13 July 2007

Happenings

I feel like I should always be apologizing for the lack of posting, but I don't think it really helps when I feel guilty about not writing. So just know that I've been hoping people read but I'm not willing to stress over something that mostly functions as an outlet for me.

Weather here has been AWFUL - hot, sticky, nasty. I moved away from VA to get out of exactly this type of weather in the summer but apparently not so much. Although watching the weather channel suggests that it doesn't matter much lately, as it is hot and nasty everywhere. Monday was a large thunderstorm (just in time to cancel softball, grrr) and the lightning hit very near our house, possibly on our property. Close enough anyway to fry the dog's invisible fence and the DSL modem. Many hours of phone calls later brings a new modem which works with my laptop and not the desktop yet. Naturally the provider's answer was to update the desktop - with files from the internet. Foreign accent man on the phone failed to see the irony in that. Tomorrow will probably yield more hours on the phone just to have them tell me that it is something wrong on my end and not their problem, they already transferred me to the computer manufacturer once.

## WORK INSTRUCTION 1:
Return the part of the blog post from "I feel like" up to and including "outlet for me.", copied word for word.
## WORK INSTRUCTION 2:
According to the blog post, what two things did the lightning strike near the house fry?

## DATASET RECORDS:
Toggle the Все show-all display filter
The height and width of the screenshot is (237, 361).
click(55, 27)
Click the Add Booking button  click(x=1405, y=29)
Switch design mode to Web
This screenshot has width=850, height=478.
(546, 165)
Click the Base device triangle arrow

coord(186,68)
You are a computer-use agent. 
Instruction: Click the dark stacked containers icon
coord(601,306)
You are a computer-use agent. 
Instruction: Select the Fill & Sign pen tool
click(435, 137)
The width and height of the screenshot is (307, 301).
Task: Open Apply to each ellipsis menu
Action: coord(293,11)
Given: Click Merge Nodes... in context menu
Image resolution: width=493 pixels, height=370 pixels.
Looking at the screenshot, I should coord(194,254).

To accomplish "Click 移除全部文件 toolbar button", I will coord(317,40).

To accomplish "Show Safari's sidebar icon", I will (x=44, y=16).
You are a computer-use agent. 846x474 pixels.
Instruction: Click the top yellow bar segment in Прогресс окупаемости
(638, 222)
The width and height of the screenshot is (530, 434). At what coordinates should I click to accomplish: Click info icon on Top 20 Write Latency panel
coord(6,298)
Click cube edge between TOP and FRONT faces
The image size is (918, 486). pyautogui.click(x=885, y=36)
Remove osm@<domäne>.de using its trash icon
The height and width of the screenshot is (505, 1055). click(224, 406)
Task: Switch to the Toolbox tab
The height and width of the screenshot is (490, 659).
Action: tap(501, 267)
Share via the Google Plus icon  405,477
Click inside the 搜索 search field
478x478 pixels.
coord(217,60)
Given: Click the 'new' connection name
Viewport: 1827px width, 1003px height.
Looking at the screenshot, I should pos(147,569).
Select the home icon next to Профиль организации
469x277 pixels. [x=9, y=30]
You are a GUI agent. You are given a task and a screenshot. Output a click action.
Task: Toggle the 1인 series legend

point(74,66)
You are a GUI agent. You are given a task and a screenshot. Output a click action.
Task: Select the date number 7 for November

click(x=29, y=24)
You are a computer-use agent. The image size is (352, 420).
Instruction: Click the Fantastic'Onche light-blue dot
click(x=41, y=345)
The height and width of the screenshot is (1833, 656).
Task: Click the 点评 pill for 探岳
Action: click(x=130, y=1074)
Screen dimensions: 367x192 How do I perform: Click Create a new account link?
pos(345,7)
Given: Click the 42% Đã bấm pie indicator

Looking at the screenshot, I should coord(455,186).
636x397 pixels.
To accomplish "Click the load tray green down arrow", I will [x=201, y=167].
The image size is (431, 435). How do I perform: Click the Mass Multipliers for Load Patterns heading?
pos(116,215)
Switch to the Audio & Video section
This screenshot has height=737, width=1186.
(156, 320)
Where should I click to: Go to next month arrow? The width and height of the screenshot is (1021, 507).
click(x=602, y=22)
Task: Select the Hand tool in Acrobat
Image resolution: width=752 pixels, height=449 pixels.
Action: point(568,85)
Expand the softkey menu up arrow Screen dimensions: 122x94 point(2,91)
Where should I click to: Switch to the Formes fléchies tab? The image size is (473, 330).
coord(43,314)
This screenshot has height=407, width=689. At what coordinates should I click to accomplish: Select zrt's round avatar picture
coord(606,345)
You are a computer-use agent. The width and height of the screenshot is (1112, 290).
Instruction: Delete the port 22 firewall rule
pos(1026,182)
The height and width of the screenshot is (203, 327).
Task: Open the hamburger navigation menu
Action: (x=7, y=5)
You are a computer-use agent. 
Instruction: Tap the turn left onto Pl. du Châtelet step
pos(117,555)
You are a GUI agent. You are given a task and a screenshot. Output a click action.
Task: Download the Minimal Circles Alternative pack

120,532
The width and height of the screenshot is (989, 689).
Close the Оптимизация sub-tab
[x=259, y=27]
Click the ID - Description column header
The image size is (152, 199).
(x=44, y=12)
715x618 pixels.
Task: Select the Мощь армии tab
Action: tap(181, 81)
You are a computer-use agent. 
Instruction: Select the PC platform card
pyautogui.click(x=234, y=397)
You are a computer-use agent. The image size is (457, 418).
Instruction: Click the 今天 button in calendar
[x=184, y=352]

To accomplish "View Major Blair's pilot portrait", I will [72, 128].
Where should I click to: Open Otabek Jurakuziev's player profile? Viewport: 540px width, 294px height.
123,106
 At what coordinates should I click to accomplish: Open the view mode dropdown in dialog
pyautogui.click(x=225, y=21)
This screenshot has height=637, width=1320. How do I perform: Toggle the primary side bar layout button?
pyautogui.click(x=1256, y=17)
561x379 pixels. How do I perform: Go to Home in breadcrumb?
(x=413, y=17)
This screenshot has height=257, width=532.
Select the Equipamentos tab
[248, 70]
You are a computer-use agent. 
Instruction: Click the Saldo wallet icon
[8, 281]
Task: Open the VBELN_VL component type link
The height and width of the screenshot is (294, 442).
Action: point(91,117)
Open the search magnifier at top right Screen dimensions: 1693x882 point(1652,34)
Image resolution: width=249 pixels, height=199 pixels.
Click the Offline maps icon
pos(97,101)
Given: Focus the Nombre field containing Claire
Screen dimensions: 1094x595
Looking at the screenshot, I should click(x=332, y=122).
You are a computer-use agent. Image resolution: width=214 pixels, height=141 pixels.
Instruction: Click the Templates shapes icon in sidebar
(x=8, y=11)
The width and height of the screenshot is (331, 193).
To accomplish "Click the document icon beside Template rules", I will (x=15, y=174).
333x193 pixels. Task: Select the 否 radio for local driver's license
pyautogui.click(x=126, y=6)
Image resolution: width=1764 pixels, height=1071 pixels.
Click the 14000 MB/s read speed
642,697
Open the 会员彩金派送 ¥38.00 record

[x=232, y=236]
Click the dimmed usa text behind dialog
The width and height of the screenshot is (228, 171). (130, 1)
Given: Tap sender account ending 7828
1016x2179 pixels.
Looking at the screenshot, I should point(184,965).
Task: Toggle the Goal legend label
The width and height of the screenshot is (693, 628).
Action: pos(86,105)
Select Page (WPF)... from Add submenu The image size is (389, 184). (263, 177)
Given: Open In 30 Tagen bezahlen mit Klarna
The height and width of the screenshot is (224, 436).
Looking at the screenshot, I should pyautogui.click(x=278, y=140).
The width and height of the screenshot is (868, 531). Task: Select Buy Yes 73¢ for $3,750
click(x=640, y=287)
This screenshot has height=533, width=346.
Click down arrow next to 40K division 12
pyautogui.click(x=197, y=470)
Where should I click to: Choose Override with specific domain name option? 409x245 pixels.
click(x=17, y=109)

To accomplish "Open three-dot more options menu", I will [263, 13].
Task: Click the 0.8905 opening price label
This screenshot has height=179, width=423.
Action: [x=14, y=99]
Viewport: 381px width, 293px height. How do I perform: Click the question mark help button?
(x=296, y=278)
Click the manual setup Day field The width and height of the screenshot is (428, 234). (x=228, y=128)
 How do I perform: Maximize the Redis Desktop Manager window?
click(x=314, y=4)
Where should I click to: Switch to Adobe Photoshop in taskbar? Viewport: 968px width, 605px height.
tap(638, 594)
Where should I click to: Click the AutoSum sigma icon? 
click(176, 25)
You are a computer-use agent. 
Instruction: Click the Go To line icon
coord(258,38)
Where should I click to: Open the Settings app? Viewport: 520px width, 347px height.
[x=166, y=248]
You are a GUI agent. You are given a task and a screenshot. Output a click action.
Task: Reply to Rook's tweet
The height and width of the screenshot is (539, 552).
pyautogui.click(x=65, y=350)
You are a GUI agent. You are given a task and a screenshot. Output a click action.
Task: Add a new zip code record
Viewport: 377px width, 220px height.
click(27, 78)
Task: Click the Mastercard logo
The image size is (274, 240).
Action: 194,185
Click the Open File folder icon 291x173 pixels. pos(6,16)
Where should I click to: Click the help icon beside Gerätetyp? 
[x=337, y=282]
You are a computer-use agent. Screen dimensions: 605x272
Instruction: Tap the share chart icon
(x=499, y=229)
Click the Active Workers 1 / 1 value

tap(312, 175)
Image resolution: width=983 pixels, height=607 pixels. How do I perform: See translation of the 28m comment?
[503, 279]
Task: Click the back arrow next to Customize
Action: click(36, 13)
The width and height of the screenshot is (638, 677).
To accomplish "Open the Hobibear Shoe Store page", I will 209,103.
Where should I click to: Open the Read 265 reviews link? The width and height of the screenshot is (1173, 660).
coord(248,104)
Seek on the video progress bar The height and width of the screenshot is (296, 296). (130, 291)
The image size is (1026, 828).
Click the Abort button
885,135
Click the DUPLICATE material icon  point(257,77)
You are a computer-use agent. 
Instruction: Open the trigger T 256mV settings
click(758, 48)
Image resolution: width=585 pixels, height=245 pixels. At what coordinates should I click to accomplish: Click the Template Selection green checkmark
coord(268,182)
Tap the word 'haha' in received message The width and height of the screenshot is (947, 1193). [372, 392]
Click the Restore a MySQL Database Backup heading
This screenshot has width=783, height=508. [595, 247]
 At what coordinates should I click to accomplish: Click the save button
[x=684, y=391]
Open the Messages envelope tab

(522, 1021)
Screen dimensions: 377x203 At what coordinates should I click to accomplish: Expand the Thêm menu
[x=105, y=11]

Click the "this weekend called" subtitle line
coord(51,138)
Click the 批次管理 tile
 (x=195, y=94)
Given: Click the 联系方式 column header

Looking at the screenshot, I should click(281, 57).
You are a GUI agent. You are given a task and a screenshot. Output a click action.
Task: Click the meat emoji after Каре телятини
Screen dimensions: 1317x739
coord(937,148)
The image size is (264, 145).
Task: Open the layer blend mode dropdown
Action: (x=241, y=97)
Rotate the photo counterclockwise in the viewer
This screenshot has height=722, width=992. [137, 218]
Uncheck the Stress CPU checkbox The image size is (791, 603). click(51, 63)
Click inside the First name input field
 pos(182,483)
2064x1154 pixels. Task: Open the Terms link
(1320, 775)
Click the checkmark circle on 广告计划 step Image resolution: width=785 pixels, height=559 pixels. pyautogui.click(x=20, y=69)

## WRITTEN ANSWER 1:
I feel like I should always be apologizing for the lack of posting, but I don't think it really helps when I feel guilty about not writing. So just know that I've been hoping people read but I'm not willing to stress over something that mostly functions as an outlet for me.

## WRITTEN ANSWER 2:
The dog's invisible fence and the DSL modem.